¿Quiénes son los cuatro fundadores de Hogwarts en Harry Potter?
Descubre quiénes fundaron el Colegio Hogwarts en el universo de Harry Potter, el conflicto entre las casas y el secreto de Salazar Slytherin

En el universo de Harry Potter, cuatro magos legendarios unieron sus talentos alrededor del año 990 para crear el Colegio Hogwarts de Magia y Hechicería. Este recinto educativo nació con el propósito fundamental de proteger a los jóvenes con habilidades mágicas de la persecución constante de los muggles.
Godric Gryffindor, Helga Hufflepuff, Rowena Ravenclaw y Salazar Slytherin cimentaron las bases de la escuela en perfecta armonía. Los fundadores enseñaron juntos a las primeras generaciones de estudiantes y bautizaron las cuatro residencias del colegio con sus respectivos apellidos.

Para asegurar la correcta selección de los futuros alumnos, los hechiceros decidieron encantar el sombrero de Godric. Este artefacto cobró vida y se convirtió en el mítico Sombrero Seleccionador, encargado de clasificar a cada estudiante tras el retiro de los líderes originales.
Los pilares mágicos y sus características
Cada fundador buscó cualidades específicas y únicas para sus aprendices. Godric Gryffindor valoró el valor, el coraje, la audacia y la caballerosidad. Este mago eligió los colores dorado y escarlata, estableció al león como símbolo y legó la icónica Espada de Gryffindor.
Helga Hufflepuff adoptó una filosofía inclusiva al aceptar a todos los alumnos por igual sin discriminar. La bruja, experta en encantamientos alimenticios, priorizó la lealtad, la honestidad, el trabajo duro y la paciencia bajo los colores amarillo y negro del tejón.

Por su parte, Rowena Ravenclaw privilegió la inteligencia, la sabiduría, el ingenio y la curiosidad. La artífice de los planos cambiantes del castillo optó por el azul y el bronce, usó el águila como estandarte y forjó una famosa diadema que otorgaba erudición al portador.
Salazar Slytherin completó el grupo original con su fuerte predilección por la ambición, la astucia, la determinación y el liderazgo. Este hablante de pársel, el idioma de las serpientes, vistió a su casa de verde y plateado, eligiendo al reptil como su distintivo oficial.

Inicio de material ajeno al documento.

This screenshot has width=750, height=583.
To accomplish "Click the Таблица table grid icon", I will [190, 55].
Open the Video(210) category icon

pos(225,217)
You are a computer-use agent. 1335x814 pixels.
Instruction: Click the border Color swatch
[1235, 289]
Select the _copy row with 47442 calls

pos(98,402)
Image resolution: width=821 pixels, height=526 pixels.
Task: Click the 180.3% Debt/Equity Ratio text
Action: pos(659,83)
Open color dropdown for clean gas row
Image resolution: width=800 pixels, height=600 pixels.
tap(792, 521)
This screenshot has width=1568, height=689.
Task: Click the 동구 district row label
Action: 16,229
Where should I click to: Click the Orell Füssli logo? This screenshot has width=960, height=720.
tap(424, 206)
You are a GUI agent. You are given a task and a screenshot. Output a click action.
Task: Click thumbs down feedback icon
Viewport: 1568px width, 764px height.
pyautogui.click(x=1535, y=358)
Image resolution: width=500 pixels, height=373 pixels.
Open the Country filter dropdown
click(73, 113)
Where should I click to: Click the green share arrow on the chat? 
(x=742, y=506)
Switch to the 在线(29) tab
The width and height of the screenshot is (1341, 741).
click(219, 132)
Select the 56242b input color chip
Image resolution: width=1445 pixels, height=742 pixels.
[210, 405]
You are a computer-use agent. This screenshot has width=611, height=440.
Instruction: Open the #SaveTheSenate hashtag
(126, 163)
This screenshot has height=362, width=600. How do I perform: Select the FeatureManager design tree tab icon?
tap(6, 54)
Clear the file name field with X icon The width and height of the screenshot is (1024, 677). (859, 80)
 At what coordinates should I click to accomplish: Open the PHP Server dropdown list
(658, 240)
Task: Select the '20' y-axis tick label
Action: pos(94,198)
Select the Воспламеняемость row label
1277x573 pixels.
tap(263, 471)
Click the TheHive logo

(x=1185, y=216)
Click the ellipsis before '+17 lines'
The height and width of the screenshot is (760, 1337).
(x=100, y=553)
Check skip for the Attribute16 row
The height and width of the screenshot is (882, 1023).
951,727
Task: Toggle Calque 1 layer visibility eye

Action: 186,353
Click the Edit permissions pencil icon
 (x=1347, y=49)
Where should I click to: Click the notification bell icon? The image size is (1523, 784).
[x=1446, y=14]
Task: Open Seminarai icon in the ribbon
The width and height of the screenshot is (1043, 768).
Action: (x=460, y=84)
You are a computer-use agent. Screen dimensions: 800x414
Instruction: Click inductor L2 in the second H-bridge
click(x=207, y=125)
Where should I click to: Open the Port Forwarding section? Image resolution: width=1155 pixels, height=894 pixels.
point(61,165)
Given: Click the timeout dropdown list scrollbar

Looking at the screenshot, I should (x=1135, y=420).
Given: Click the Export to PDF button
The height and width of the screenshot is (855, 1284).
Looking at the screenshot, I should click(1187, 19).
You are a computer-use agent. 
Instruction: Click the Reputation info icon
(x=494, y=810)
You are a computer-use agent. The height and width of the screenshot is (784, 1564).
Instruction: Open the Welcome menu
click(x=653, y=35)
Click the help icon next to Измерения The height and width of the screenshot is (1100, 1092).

La ruptura y la Cámara de los Secretos
La llamada edad de oro del colegio terminó abruptamente por severas diferencias ideológicas. Salazar Slytherin exigió restringir las admisiones y aceptar únicamente a estudiantes de sangre pura, temiendo una traición por parte de los magos nacidos de familias sin magia.
Esta postura intolerante desató un conflicto directo con el resto de la cúpula escolar. Godric Gryffindor, su mejor amigo hasta ese momento, se opuso firmemente a la discriminación y defendió que el talento mágico genuino no dependía del linaje familiar.

La tensión acumulada entre los líderes escaló hasta provocar una feroz disputa física. Diversos historiadores mágicos documentan que la confrontación culminó en un intenso duelo de varitas entre Gryffindor y Slytherin dentro de las mismas instalaciones de la institución educativa.
Tras perder la pelea y enfrentar el rechazo rotundo de los otros tres fundadores, el líder de las serpientes abandonó el castillo definitivamente. Su amargo exilio marcó el trágico final de la alianza que dio origen al colegio británico.

Antes de su partida definitiva, el desertor ejecutó un oscuro plan de venganza a espaldas de sus antiguos compañeros. Salazar construyó la oculta Cámara de los Secretos en las profundidades subterráneas de la escuela, totalmente apartada de la mirada del cuerpo docente.
El mago purista escondió un enorme Basilisco en las entrañas del recinto. El objetivo principal de la letal criatura consistía en esperar la llegada del verdadero heredero de Slytherin, lugar que ocupó décadas después Tom Riddle, mundialmente conocido como Lord Voldemort.
El temible villano liberó al monstruo para purgar la escuela y aniquilar a los nacidos de muggles. El oscuro legado del fundador persistió durante siglos y representó una amenaza constante para el joven Harry Potter durante su paso por la institución.